(What the task asks):
Update the records below so that every "computer-use agent" becomes "screen-reading assistant", keeping everything else unchanged.

[Rows showing where targets appear]
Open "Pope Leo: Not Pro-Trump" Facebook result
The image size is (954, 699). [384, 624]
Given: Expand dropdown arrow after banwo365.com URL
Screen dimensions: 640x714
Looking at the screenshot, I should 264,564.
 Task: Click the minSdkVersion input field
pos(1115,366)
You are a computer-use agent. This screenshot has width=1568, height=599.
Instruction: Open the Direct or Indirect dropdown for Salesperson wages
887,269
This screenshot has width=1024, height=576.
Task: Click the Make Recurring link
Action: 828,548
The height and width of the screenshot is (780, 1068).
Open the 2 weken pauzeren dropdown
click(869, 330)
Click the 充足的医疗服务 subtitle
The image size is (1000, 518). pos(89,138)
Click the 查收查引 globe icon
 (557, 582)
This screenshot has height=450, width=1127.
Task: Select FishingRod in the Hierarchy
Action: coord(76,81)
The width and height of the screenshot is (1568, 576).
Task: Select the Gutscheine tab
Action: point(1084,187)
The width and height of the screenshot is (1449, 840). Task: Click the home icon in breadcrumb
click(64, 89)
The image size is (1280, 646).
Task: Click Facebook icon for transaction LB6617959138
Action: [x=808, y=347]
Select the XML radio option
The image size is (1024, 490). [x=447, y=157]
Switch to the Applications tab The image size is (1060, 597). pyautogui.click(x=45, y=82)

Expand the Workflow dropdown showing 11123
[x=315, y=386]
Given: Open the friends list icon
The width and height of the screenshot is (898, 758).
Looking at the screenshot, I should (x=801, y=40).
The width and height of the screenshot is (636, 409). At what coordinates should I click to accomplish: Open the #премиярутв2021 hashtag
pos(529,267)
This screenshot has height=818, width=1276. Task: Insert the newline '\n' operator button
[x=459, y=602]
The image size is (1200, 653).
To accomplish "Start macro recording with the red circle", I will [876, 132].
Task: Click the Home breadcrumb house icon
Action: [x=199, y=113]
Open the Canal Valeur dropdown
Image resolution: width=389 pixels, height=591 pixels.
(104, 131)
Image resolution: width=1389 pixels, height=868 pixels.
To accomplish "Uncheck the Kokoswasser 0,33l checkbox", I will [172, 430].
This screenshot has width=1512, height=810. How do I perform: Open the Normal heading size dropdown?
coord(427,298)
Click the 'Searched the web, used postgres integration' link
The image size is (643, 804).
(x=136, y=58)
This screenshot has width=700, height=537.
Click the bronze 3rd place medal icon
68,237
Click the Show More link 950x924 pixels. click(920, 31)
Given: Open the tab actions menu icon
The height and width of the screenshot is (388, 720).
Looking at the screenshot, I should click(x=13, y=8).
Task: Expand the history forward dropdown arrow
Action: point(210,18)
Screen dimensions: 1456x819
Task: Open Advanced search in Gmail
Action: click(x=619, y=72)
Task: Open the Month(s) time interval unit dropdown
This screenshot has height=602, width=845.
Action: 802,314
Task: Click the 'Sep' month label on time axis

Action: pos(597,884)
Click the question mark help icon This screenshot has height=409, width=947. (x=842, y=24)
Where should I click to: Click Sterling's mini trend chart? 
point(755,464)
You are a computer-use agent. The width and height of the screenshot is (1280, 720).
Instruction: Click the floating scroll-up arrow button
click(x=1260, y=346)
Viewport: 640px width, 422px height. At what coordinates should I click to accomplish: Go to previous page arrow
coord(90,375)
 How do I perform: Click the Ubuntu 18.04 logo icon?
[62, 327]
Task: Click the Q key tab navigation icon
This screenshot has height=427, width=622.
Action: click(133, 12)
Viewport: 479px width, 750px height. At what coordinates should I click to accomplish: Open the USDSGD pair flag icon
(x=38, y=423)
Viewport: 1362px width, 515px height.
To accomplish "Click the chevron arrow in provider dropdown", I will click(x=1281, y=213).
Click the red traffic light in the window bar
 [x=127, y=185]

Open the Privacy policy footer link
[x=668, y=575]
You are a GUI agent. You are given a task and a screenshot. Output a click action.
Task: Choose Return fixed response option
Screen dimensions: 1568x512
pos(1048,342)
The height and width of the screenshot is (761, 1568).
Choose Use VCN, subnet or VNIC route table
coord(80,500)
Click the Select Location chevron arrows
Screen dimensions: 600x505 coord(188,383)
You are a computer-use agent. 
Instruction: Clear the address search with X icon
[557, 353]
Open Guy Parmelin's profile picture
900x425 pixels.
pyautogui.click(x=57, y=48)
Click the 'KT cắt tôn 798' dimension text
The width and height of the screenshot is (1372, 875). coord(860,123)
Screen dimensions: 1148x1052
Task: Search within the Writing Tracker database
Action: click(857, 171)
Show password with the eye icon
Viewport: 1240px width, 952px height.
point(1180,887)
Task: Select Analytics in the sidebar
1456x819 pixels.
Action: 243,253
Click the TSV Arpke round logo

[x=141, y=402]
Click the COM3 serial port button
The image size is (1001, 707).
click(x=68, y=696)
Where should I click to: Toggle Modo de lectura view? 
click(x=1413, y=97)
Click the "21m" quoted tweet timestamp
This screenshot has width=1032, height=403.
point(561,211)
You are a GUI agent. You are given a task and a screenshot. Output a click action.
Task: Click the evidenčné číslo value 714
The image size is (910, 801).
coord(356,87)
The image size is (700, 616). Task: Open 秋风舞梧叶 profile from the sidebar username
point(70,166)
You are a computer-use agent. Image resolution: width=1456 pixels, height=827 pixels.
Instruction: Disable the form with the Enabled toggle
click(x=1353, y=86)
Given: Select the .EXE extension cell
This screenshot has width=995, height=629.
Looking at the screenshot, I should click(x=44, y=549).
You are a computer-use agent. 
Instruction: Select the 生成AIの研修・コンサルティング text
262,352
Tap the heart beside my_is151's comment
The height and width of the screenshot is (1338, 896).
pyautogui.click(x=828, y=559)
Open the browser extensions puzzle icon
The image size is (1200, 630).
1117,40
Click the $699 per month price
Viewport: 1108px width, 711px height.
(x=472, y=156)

(Solution to the exercise):
Open "Pope Leo: Not Pro-Trump" Facebook result
The image size is (954, 699). [384, 624]
Given: Expand dropdown arrow after banwo365.com URL
Screen dimensions: 640x714
Looking at the screenshot, I should 264,564.
 Task: Click the minSdkVersion input field
pos(1115,366)
You are a screen-reading assistant. This screenshot has width=1568, height=599.
Instruction: Open the Direct or Indirect dropdown for Salesperson wages
887,269
This screenshot has width=1024, height=576.
Task: Click the Make Recurring link
Action: 828,548
The height and width of the screenshot is (780, 1068).
Open the 2 weken pauzeren dropdown
click(869, 330)
Click the 充足的医疗服务 subtitle
The image size is (1000, 518). pos(89,138)
Click the 查收查引 globe icon
 (557, 582)
This screenshot has height=450, width=1127.
Task: Select FishingRod in the Hierarchy
Action: coord(76,81)
The width and height of the screenshot is (1568, 576).
Task: Select the Gutscheine tab
Action: point(1084,187)
The width and height of the screenshot is (1449, 840). Task: Click the home icon in breadcrumb
click(64, 89)
The image size is (1280, 646).
Task: Click Facebook icon for transaction LB6617959138
Action: [x=808, y=347]
Select the XML radio option
The image size is (1024, 490). [x=447, y=157]
Switch to the Applications tab The image size is (1060, 597). pyautogui.click(x=45, y=82)

Expand the Workflow dropdown showing 11123
[x=315, y=386]
Given: Open the friends list icon
The width and height of the screenshot is (898, 758).
Looking at the screenshot, I should (x=801, y=40).
The width and height of the screenshot is (636, 409). At what coordinates should I click to accomplish: Open the #премиярутв2021 hashtag
pos(529,267)
This screenshot has height=818, width=1276. Task: Insert the newline '\n' operator button
[x=459, y=602]
The image size is (1200, 653).
To accomplish "Start macro recording with the red circle", I will [876, 132].
Task: Click the Home breadcrumb house icon
Action: [x=199, y=113]
Open the Canal Valeur dropdown
Image resolution: width=389 pixels, height=591 pixels.
(104, 131)
Image resolution: width=1389 pixels, height=868 pixels.
To accomplish "Uncheck the Kokoswasser 0,33l checkbox", I will [172, 430].
This screenshot has width=1512, height=810. How do I perform: Open the Normal heading size dropdown?
coord(427,298)
Click the 'Searched the web, used postgres integration' link
The image size is (643, 804).
(x=136, y=58)
This screenshot has width=700, height=537.
Click the bronze 3rd place medal icon
68,237
Click the Show More link 950x924 pixels. click(920, 31)
Given: Open the tab actions menu icon
The height and width of the screenshot is (388, 720).
Looking at the screenshot, I should click(x=13, y=8).
Task: Expand the history forward dropdown arrow
Action: point(210,18)
Screen dimensions: 1456x819
Task: Open Advanced search in Gmail
Action: click(x=619, y=72)
Task: Open the Month(s) time interval unit dropdown
This screenshot has height=602, width=845.
Action: 802,314
Task: Click the 'Sep' month label on time axis

Action: pos(597,884)
Click the question mark help icon This screenshot has height=409, width=947. (x=842, y=24)
Where should I click to: Click Sterling's mini trend chart? 
point(755,464)
You are a screen-reading assistant. The width and height of the screenshot is (1280, 720).
Instruction: Click the floating scroll-up arrow button
click(x=1260, y=346)
Viewport: 640px width, 422px height. At what coordinates should I click to accomplish: Go to previous page arrow
coord(90,375)
 How do I perform: Click the Ubuntu 18.04 logo icon?
[62, 327]
Task: Click the Q key tab navigation icon
This screenshot has height=427, width=622.
Action: click(133, 12)
Viewport: 479px width, 750px height. At what coordinates should I click to accomplish: Open the USDSGD pair flag icon
(x=38, y=423)
Viewport: 1362px width, 515px height.
To accomplish "Click the chevron arrow in provider dropdown", I will click(x=1281, y=213).
Click the red traffic light in the window bar
 [x=127, y=185]

Open the Privacy policy footer link
[x=668, y=575]
You are a GUI agent. You are given a task and a screenshot. Output a click action.
Task: Choose Return fixed response option
Screen dimensions: 1568x512
pos(1048,342)
The height and width of the screenshot is (761, 1568).
Choose Use VCN, subnet or VNIC route table
coord(80,500)
Click the Select Location chevron arrows
Screen dimensions: 600x505 coord(188,383)
You are a screen-reading assistant. 
Instruction: Clear the address search with X icon
[557, 353]
Open Guy Parmelin's profile picture
900x425 pixels.
pyautogui.click(x=57, y=48)
Click the 'KT cắt tôn 798' dimension text
The width and height of the screenshot is (1372, 875). coord(860,123)
Screen dimensions: 1148x1052
Task: Search within the Writing Tracker database
Action: click(857, 171)
Show password with the eye icon
Viewport: 1240px width, 952px height.
point(1180,887)
Task: Select Analytics in the sidebar
1456x819 pixels.
Action: 243,253
Click the TSV Arpke round logo

[x=141, y=402]
Click the COM3 serial port button
The image size is (1001, 707).
click(x=68, y=696)
Where should I click to: Toggle Modo de lectura view? 
click(x=1413, y=97)
Click the "21m" quoted tweet timestamp
This screenshot has width=1032, height=403.
point(561,211)
You are a GUI agent. You are given a task and a screenshot. Output a click action.
Task: Click the evidenčné číslo value 714
The image size is (910, 801).
coord(356,87)
The image size is (700, 616). Task: Open 秋风舞梧叶 profile from the sidebar username
point(70,166)
You are a screen-reading assistant. Image resolution: width=1456 pixels, height=827 pixels.
Instruction: Disable the form with the Enabled toggle
click(x=1353, y=86)
Given: Select the .EXE extension cell
This screenshot has width=995, height=629.
Looking at the screenshot, I should click(x=44, y=549).
You are a screen-reading assistant. 
Instruction: Select the 生成AIの研修・コンサルティング text
262,352
Tap the heart beside my_is151's comment
The height and width of the screenshot is (1338, 896).
pyautogui.click(x=828, y=559)
Open the browser extensions puzzle icon
The image size is (1200, 630).
1117,40
Click the $699 per month price
Viewport: 1108px width, 711px height.
(x=472, y=156)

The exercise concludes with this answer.